[What to do]
Gather every line in the records below that contains the string "width", matching case exactly.

[The input]
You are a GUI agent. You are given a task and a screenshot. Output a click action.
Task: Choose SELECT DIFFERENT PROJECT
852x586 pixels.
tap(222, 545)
--
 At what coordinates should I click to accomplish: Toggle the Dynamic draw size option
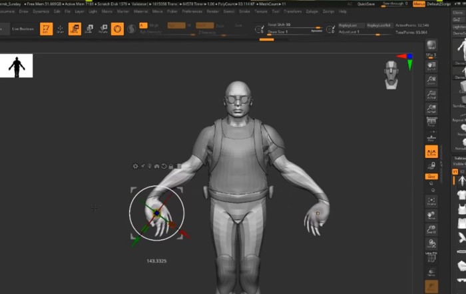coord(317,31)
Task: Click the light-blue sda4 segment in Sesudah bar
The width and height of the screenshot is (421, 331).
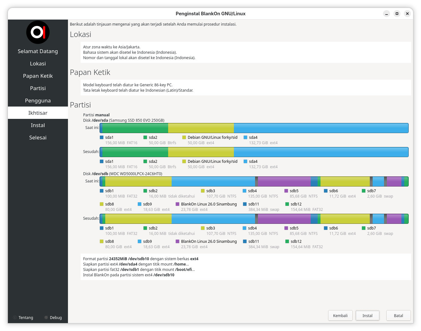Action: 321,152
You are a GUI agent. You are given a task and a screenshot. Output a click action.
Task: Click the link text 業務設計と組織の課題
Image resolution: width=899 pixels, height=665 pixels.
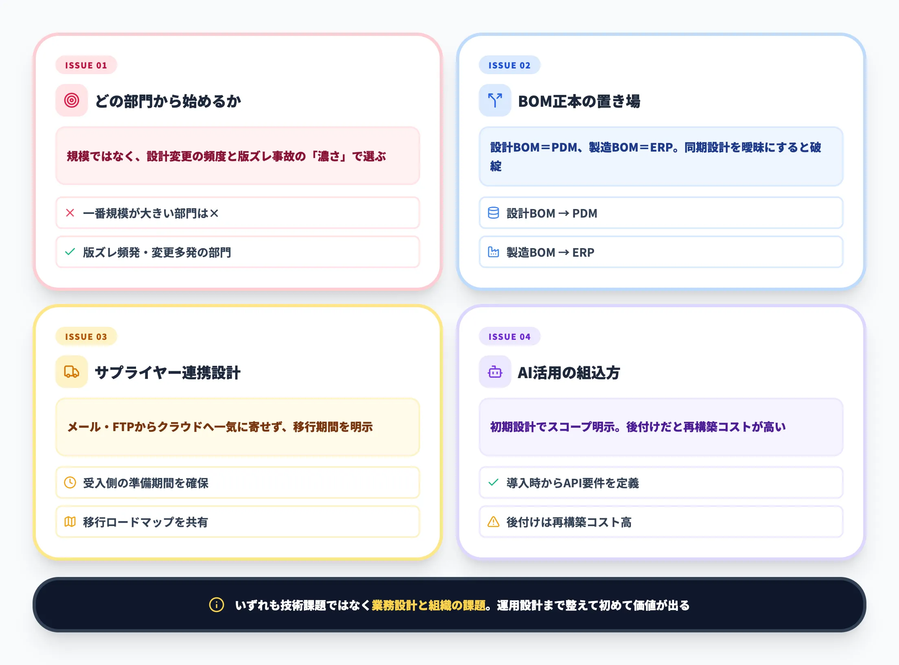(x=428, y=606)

[Answer to this exercise]
The width and height of the screenshot is (421, 331).
Image resolution: width=899 pixels, height=665 pixels.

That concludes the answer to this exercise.